Cesarean section is one of the most common surgical procedures worldwide. In a review of more than 13 million deliveries, cesarean delivery for nonreassuring fetal heart rate tracing occurred in about 3% of cases.1 Most of these urgent deliveries occur without known predisposing factors.1 A source of consternation for clinicians related to labor and delivery is the decision-to-incision time (DIT) interval for cesarean delivery for nonreassuring fetal heart rate tracing.
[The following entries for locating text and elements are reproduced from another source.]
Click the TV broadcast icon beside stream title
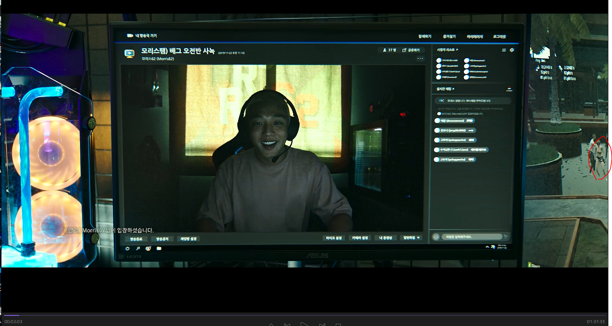Screen dimensions: 612x326 click(129, 54)
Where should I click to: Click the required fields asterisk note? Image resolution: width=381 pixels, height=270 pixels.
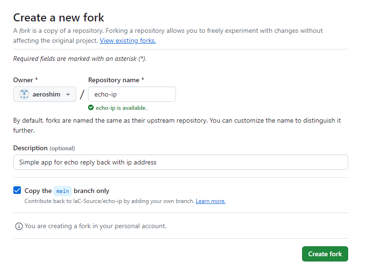(x=79, y=59)
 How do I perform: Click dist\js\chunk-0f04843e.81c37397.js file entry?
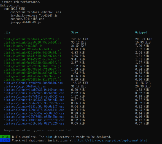32,80
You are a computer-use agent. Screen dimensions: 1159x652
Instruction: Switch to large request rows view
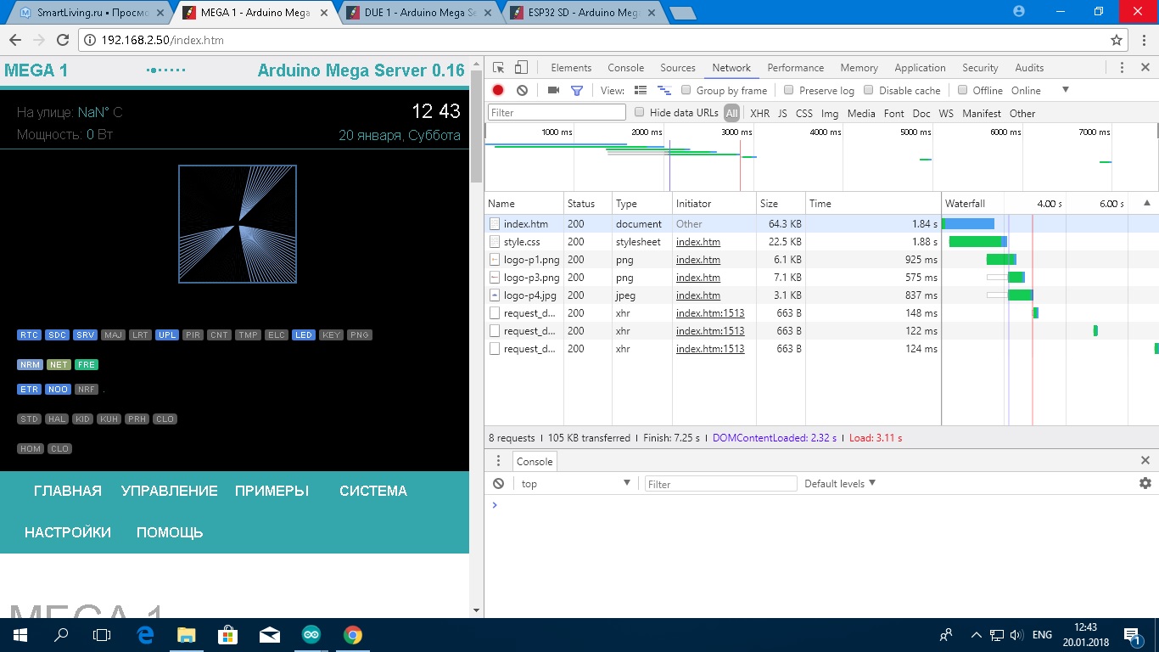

Previously, The American College of Obstetricians and Gynecologists (ACOG) suggested the DIT interval should be 30 minutes or less, for prolonged DIT increased the likelihood of neonatal injury.2 A DIT interval of more than 30 minutes became the sine qua non for poor neonatal outcomes and the linchpin for obstetric litigation.3 Starting in the 1990s, publications indicated that neonatal morbidity is not related to DIT and adverse neonatal outcomes may occur with a DIT interval of only a few minutes.4 Most studies, however, were hampered by small sample size.
Related article: 10 practical, evidence-based recommendations for improving maternal outcomes of cesarean delivery. Baha M. Sibai, MD (March 2012)
In an attempt to clarify whether neonatal outcomes differed among cesarean deliveries performed before or after 30 minutes lapsed, Tolcher and colleagues recently published a systematic review and meta-analysis evaluating all published reports that assessed adherence to a DIT policy for cesarean deliveries to be performed within 30 minutes of a nonreassuring fetal heart rate tracing. They reported on the number of emergent (Category 1) and urgent (Category 2) cesarean deliveries accomplished within 30 minutes and compared neonatal outcomes for cesarean deliveries before and after the 30-minute DIT.
Some important observations:
- First, all the studies were observational; only one paper focused exclusively on preterm infants, and only five of the identified 34 publications, involving 22,936 women, were determined to be “high quality.”
- Second, one of five neonates (21%) requiring emergent cesarean delivery were not delivered within 30 minutes. And 64% of urgent deliveries were not performed within 30 minutes.
- Third, and most surprisingly, in the 13 studies that included neonatal outcomes, 5-minute Apgar scores less than 7 and cord pH values less than 7.10 were significantly more common among neonates delivered within 30 minutes than among neonates delivered outside of 30 minutes. When the authors limited analysis to infants requiring emergent versus urgent delivery, however, the difference in Apgar scores and pH values was nonsignificant.
Several strengths of this analysis should be mentioned. The careful study design—meticulous and systematic evaluation of all publications and adherence to established publication evaluation and meta-analysis reporting protocols—strengthen the validity of these results. This report is clinically useful because the authors not only evaluated time frames from decision-to-incision but also reported and correlated neonatal outcomes.
Despite the multiple strengths, some weaknesses are worth mentioning. No maternal outcomes were reported. Mothers who require emergent cesarean delivery are at increased risk for adverse outcomes due to the requirement for general anesthesia and urgency with which the surgery is performed. The report only focused on 5-minute Apgar scores less than 7, neonatal intensive care admissions, and cord pH values less than 7.10 as adverse neonatal outcomes. The absence of additional adverse outcomes, as well as long-term neonatal and infant outcomes, hampers our ability to present the patient with all the facts. Lastly, the authors promulgated the classification of degree of urgency for cesarean delivery proposed by Lucas and colleagues5 without providing evidence that this classification is linked with clinically meaningful outcomes.
While a randomized trial would be unethical, a fact acknowledged by the authors, prospective cohort studies with long-term neonatal and infant follow-up could provide us with much needed information that would help us counsel our patients. The frequency with which cesarean deliveries are performed requires us to offer our patients the best and most comprehensive information available.
Related article:
• Is the risk of placenta accreta in a subsequent pregnancy higher after emergent primary cesarean or after elective primary cesarean? Yinka Oyelese, MD (Examining the Evidence; December 2013)
• Mother-, baby-, and family- centered cesarean delivery: It is possible. William Camann, MD, and Robert L. Barbieri, MD (Editorial; March 2013)
The ideal decision-to-incision time is probably best determined individually and may not encompass a “one-size-fits-all” approach. More studies are needed to elucidate this critical clinical question. In the meantime, we suggest: 1) consulting colleagues if interpretation of the tracing is uncertain, especially with preterm parturients, 2) intrauterine resuscitation, including tocolytics and amnioinfusion when appropriate, 3) scalp or vibroacoustic stimulation to elicit acceleration, 4) administering ephedrine if hypotensive, 5) expeditious delivery considering the clinical situation and logistics, 6) documenting decision-to-incision time in operative notes, and 7) sending umbilical arterial and venous blood for acid-base analysis and the placenta to pathology for evaluation.